_Supplied records_:

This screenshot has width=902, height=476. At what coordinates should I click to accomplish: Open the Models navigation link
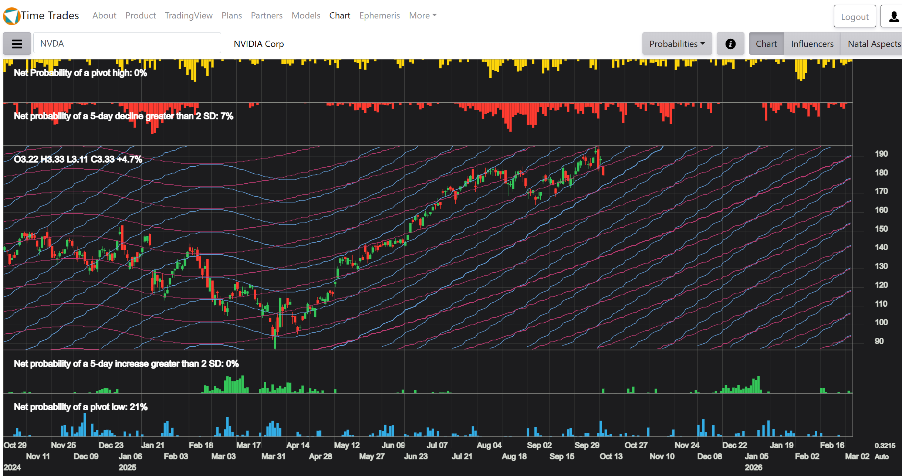[x=306, y=16]
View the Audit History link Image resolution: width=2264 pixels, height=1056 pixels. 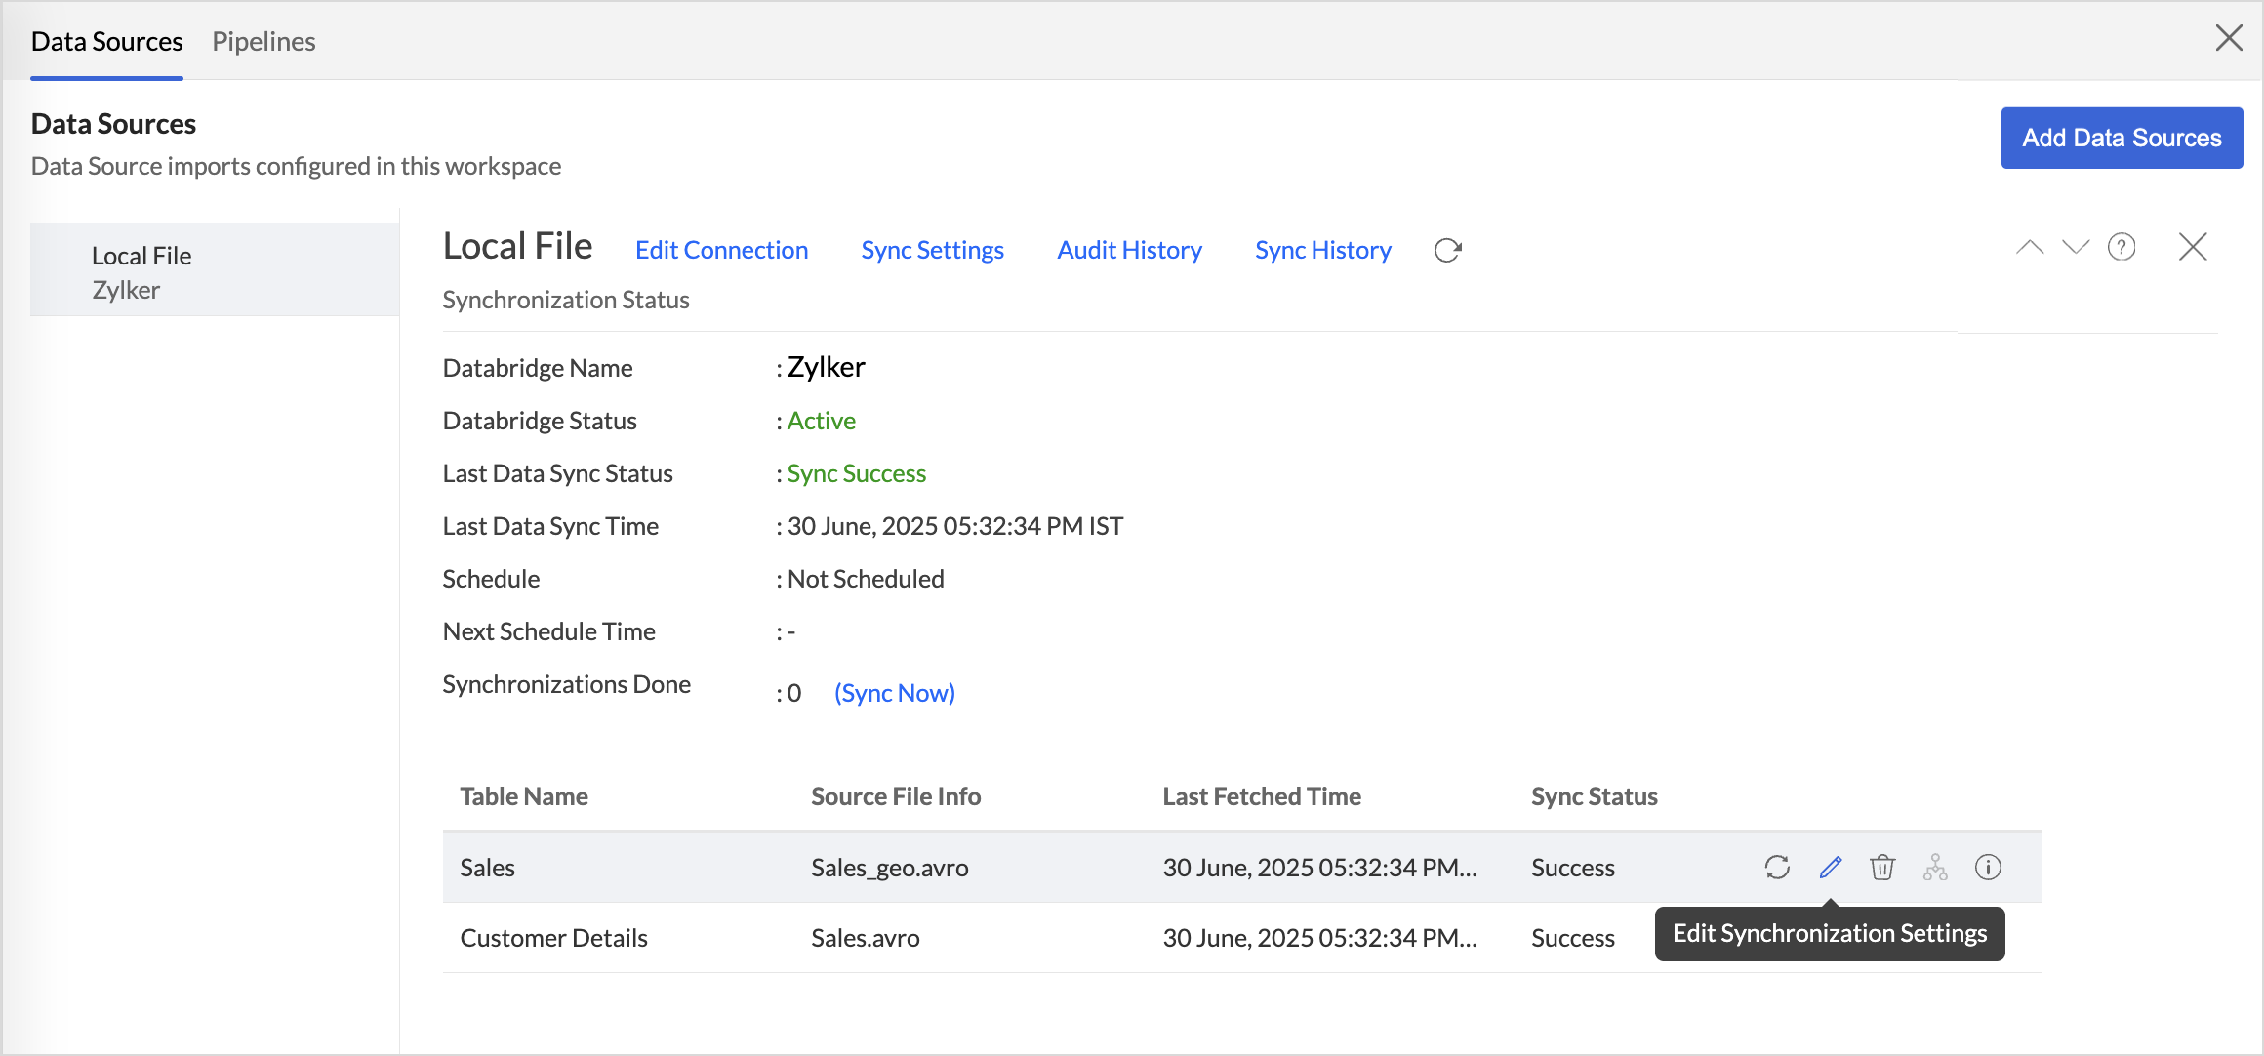(1129, 250)
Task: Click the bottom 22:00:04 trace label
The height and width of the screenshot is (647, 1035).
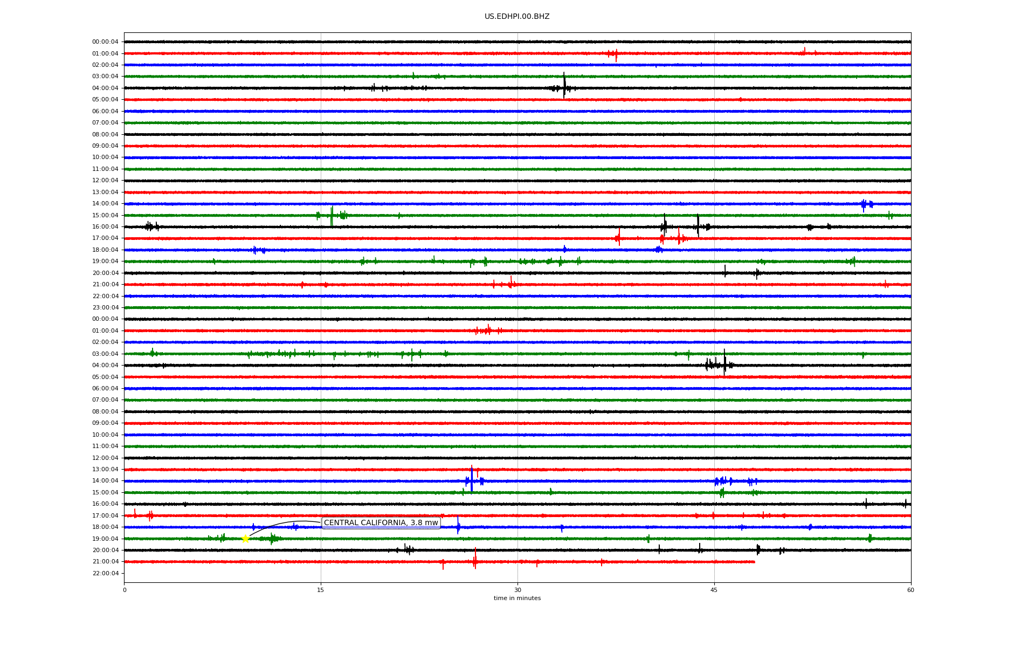Action: tap(105, 573)

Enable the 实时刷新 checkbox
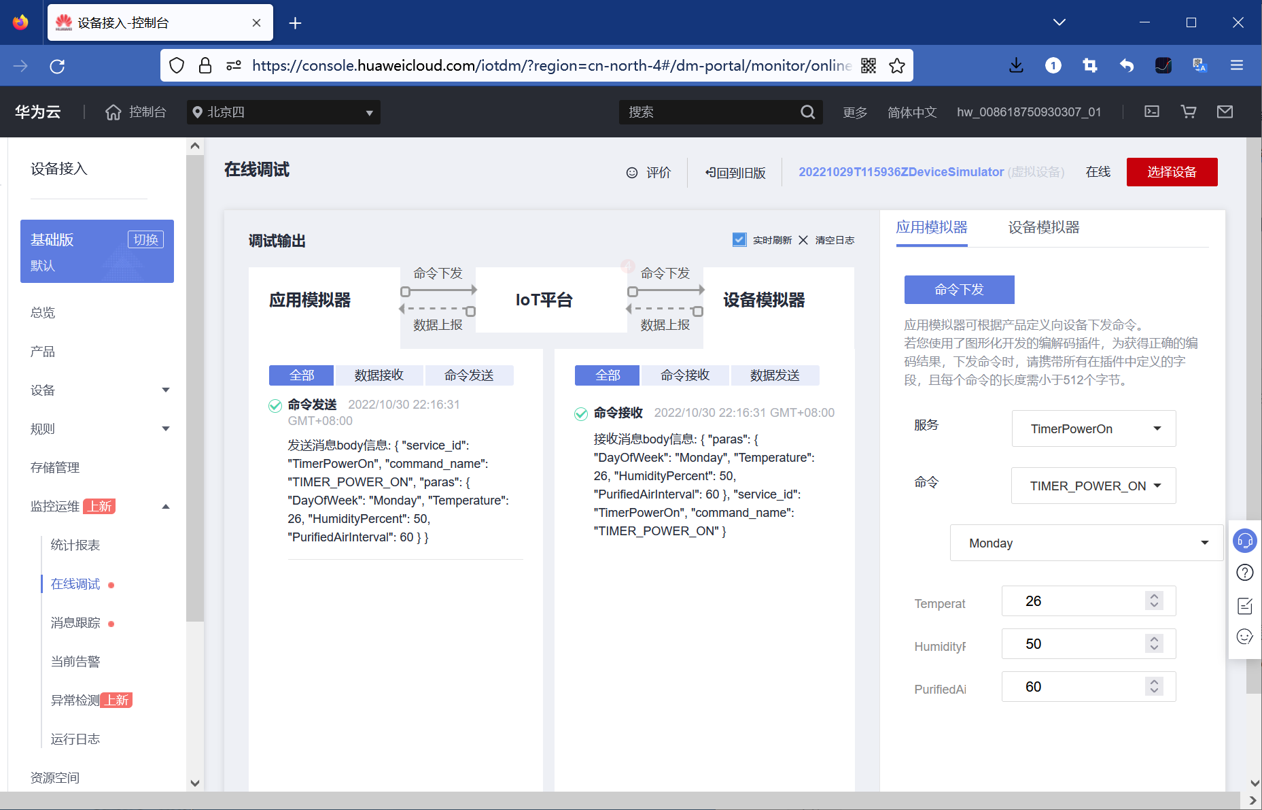(x=739, y=239)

_Work order_:
Which lines run from the one containing "The height and" to the end of the data above? Set down those lines exactly, and only those, without any pictures.

_Output below_:
The height and width of the screenshot is (647, 1035).
Action: tap(105, 573)

Enable the 实时刷新 checkbox
(x=739, y=239)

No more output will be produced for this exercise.